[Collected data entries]

============================================================

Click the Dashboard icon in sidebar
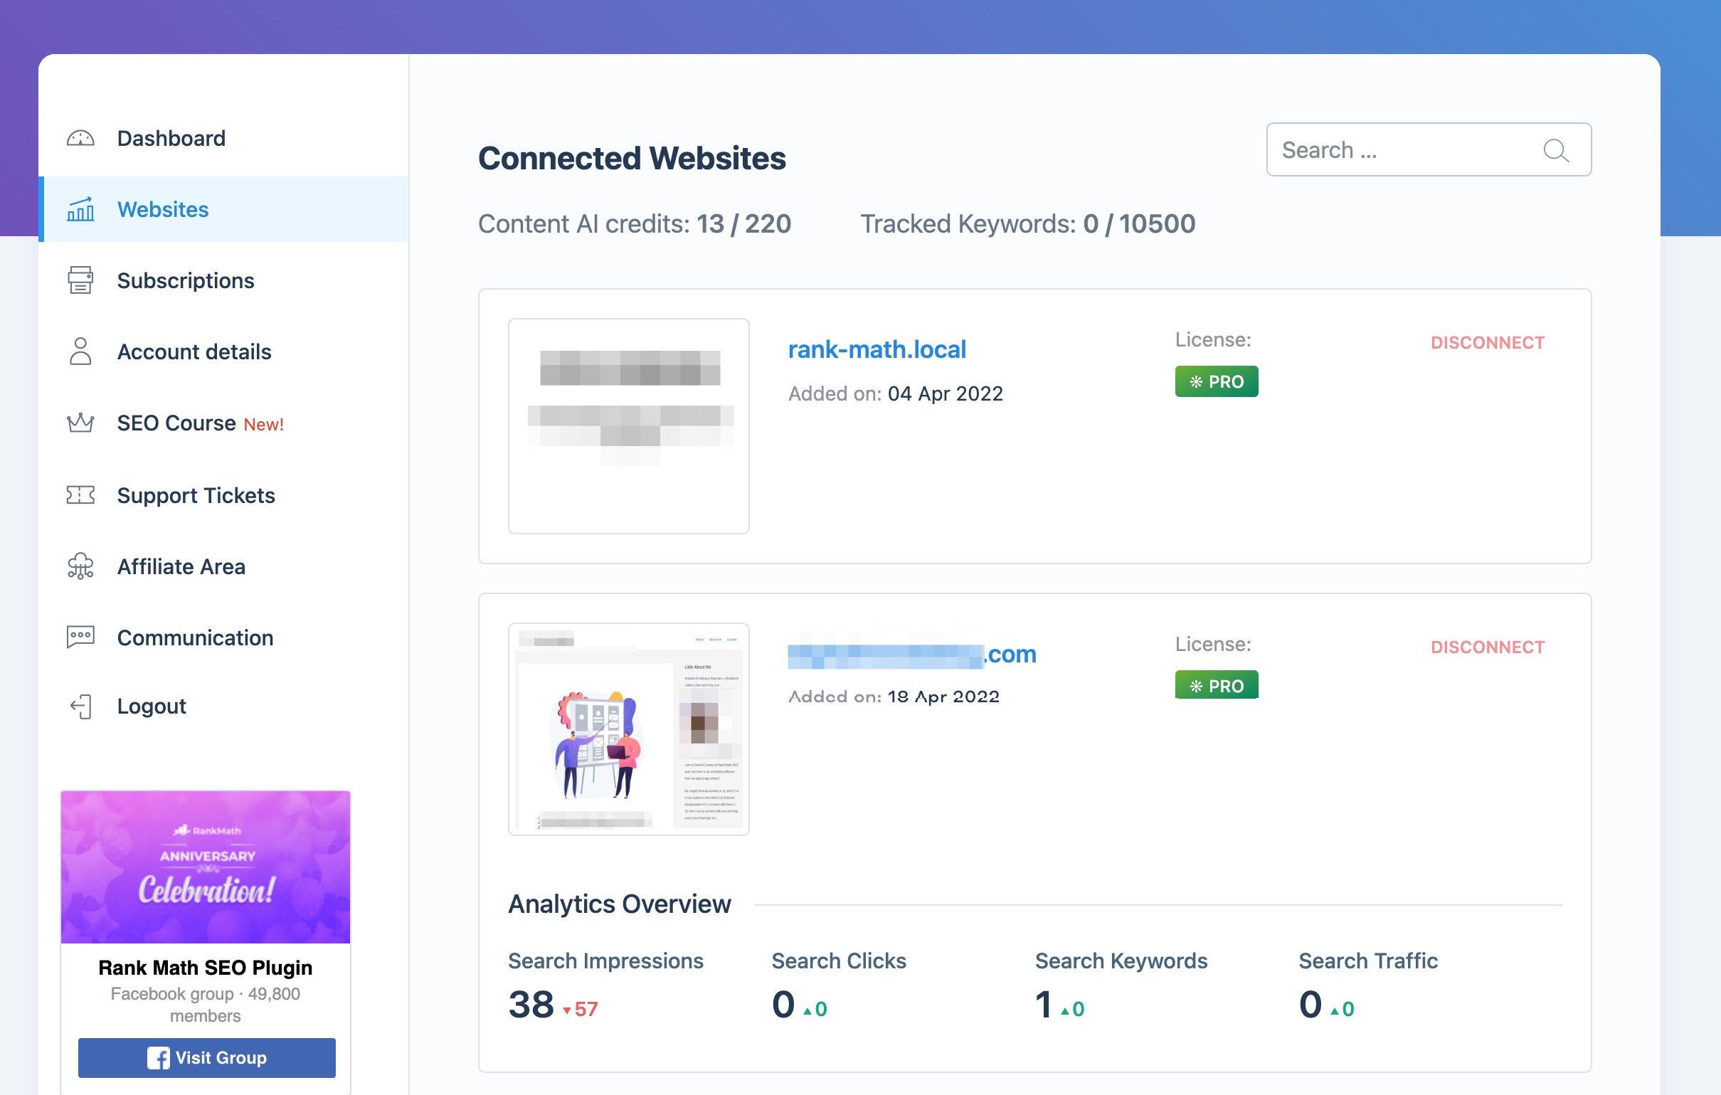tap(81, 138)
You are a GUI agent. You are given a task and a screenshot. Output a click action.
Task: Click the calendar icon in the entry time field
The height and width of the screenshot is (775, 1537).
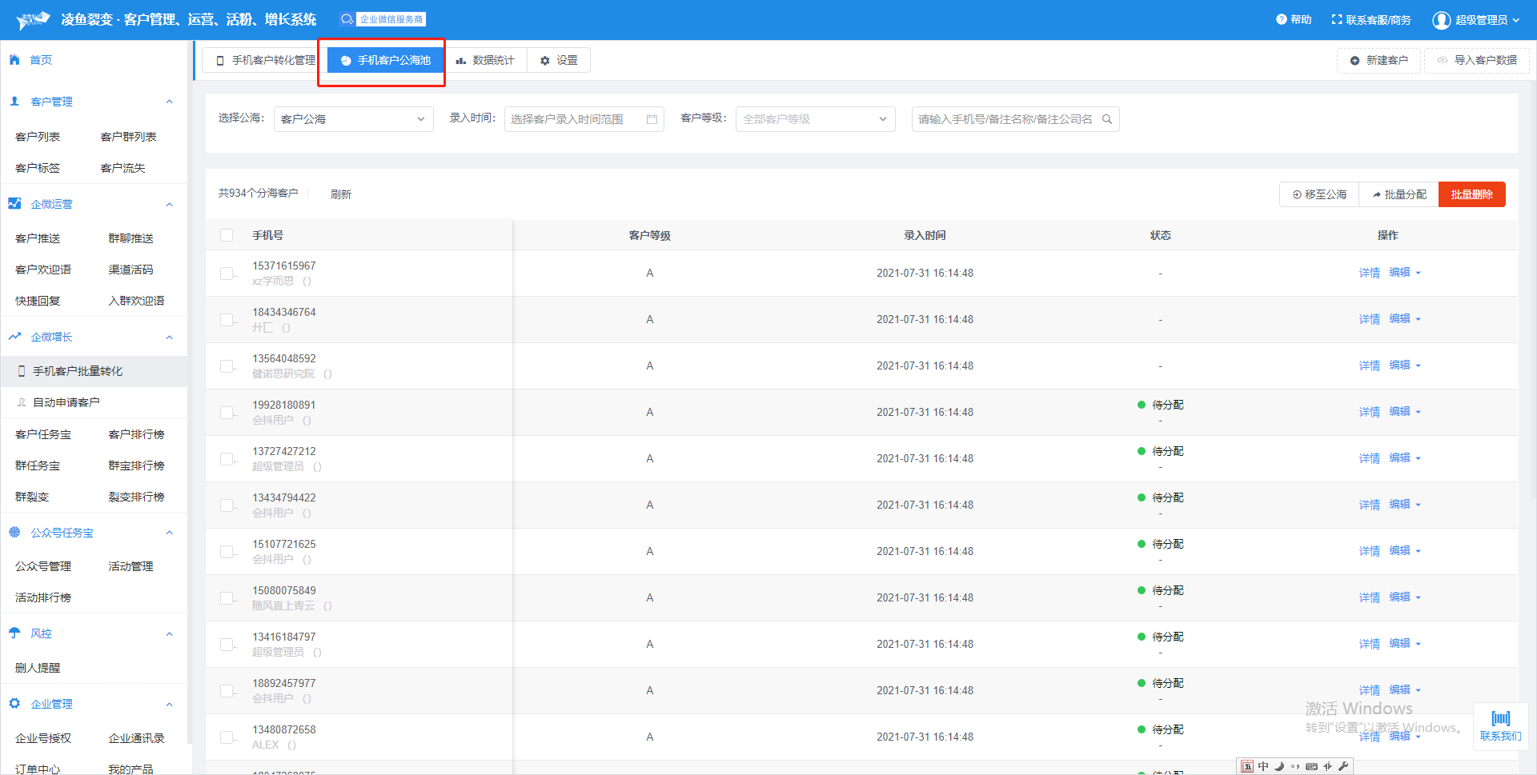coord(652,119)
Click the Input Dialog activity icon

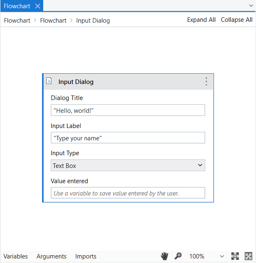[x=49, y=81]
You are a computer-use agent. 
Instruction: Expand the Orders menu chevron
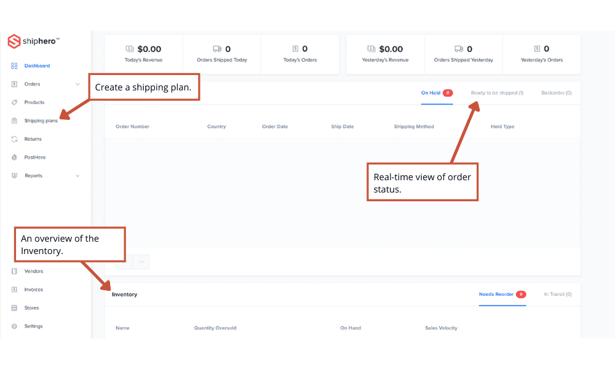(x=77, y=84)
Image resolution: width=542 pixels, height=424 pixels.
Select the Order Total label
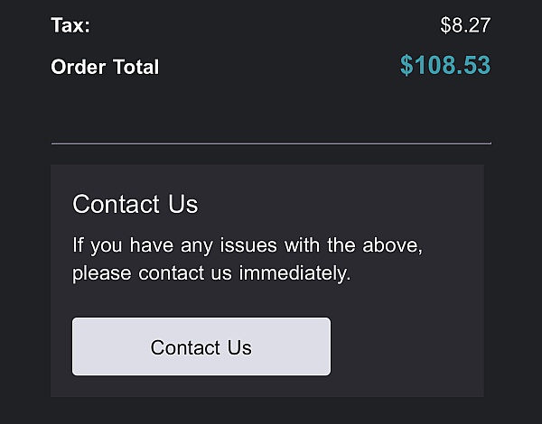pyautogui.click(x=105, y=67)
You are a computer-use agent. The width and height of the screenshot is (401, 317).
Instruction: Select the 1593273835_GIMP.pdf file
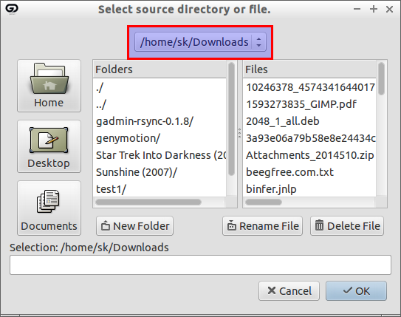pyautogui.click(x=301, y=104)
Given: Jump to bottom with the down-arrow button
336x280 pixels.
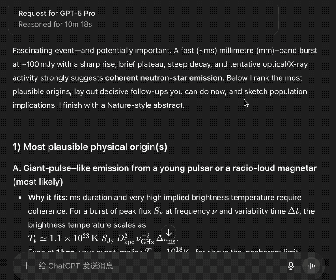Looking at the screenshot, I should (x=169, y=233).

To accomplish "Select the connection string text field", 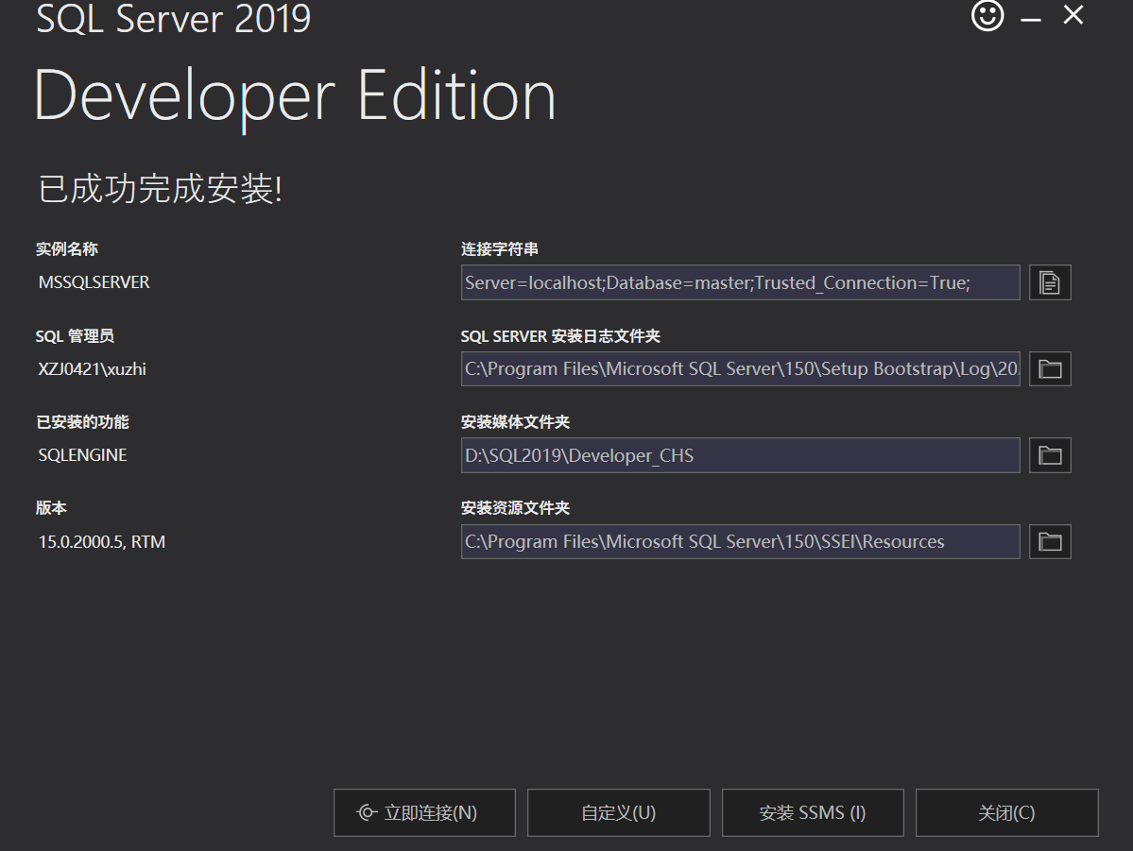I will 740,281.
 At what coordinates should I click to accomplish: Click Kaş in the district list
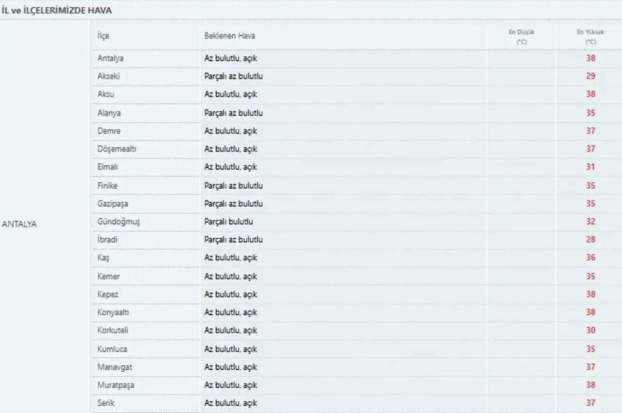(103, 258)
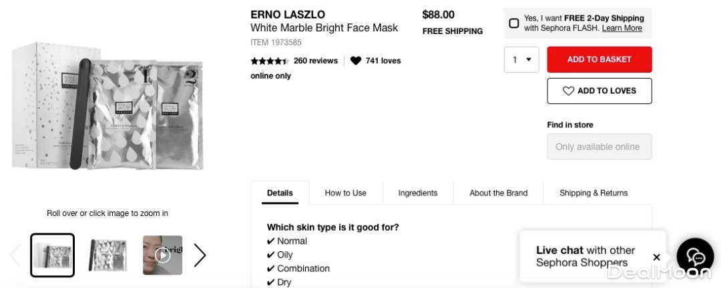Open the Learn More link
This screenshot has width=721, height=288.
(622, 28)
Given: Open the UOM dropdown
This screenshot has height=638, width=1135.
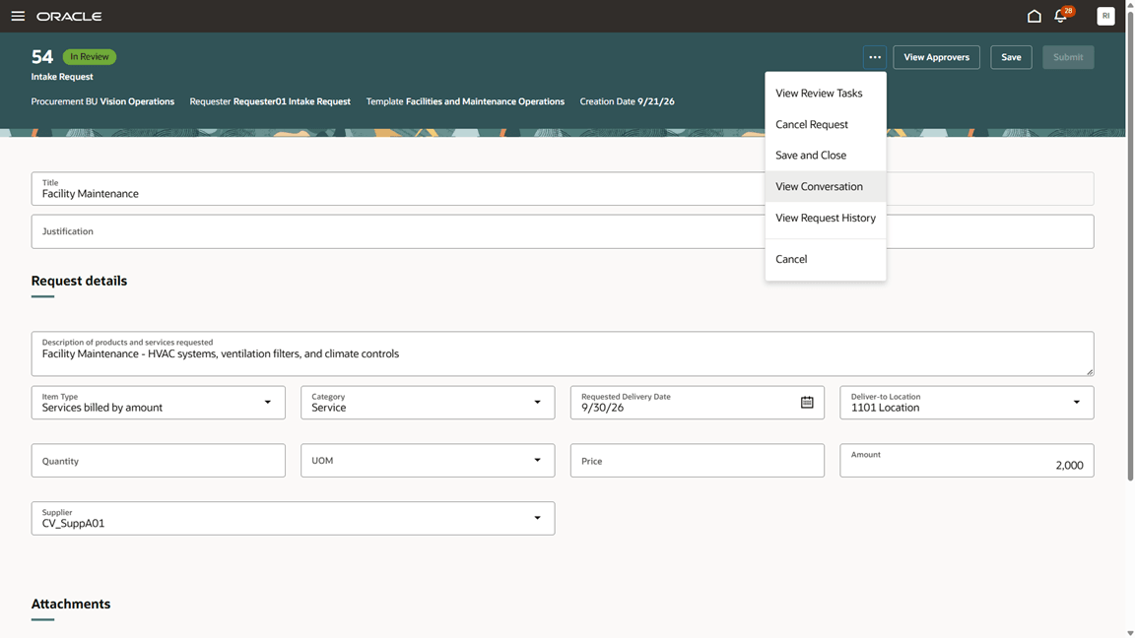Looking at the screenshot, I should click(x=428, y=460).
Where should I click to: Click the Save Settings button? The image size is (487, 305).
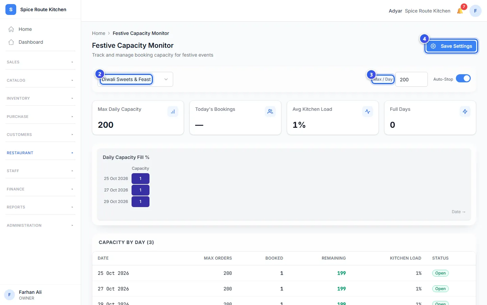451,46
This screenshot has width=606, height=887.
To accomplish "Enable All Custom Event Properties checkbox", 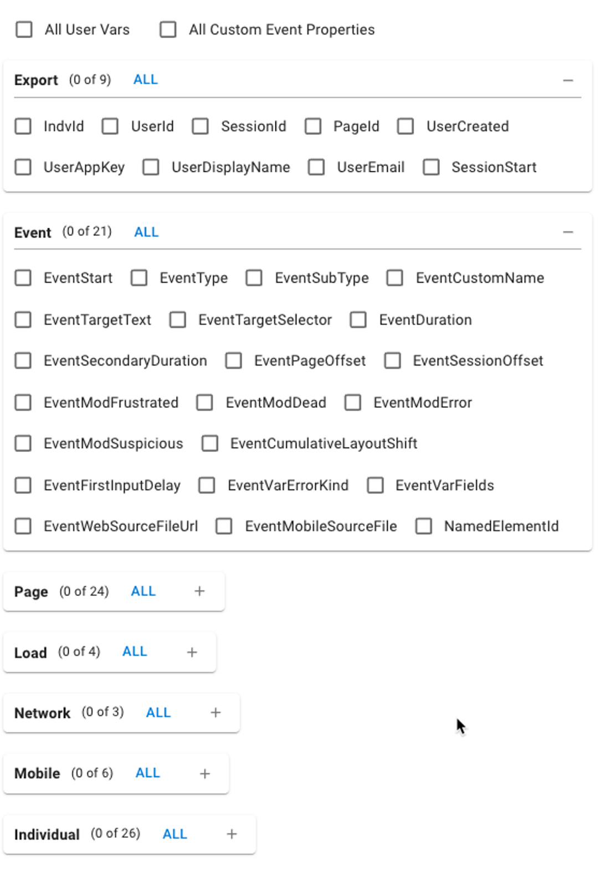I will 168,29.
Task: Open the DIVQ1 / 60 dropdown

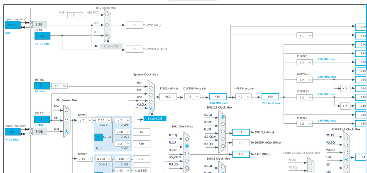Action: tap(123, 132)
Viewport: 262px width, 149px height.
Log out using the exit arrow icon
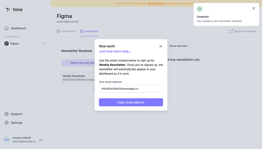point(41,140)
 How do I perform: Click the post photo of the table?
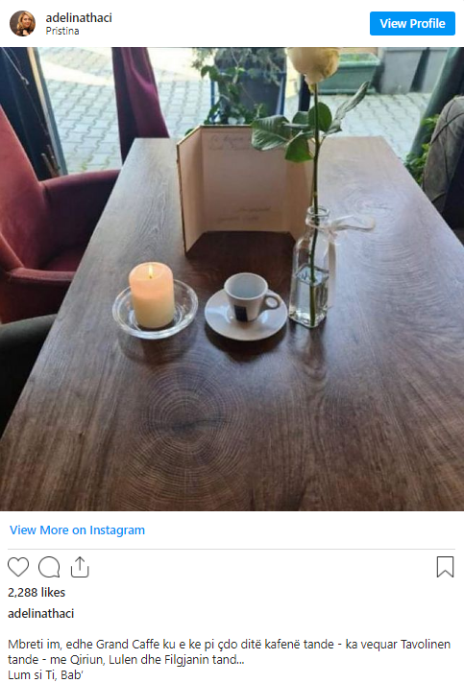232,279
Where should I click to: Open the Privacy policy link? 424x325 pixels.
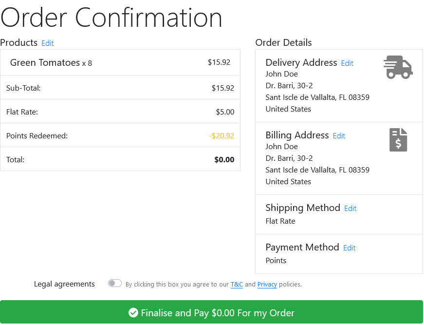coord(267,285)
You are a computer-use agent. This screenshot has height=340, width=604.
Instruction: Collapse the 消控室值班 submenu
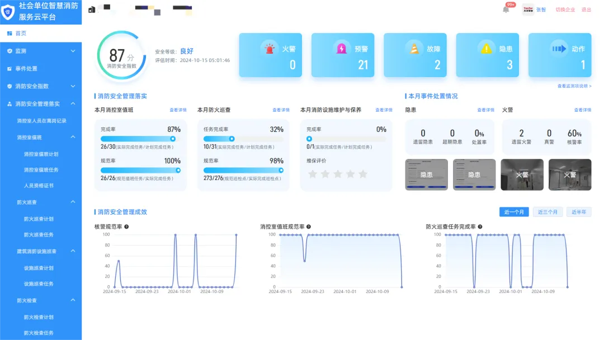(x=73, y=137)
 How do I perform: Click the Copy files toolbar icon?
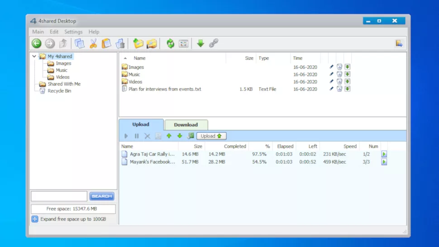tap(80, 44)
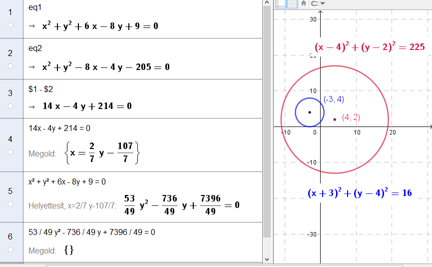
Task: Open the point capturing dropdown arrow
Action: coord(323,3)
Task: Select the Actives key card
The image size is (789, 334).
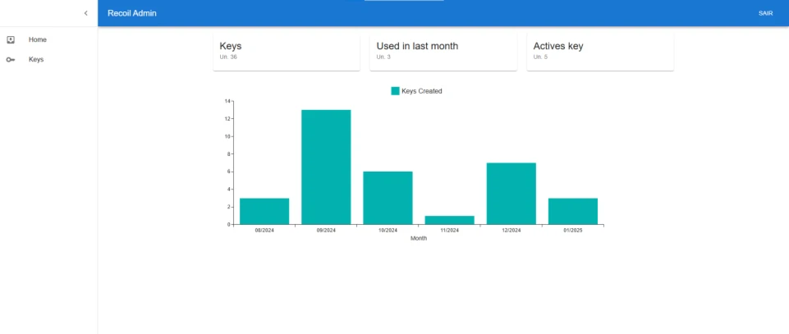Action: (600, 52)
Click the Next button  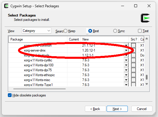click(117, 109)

============================================================

Among the lines in the data above, find those containing "computer" and give only how many there are.

RESPONSE TO THIS EXERCISE: 3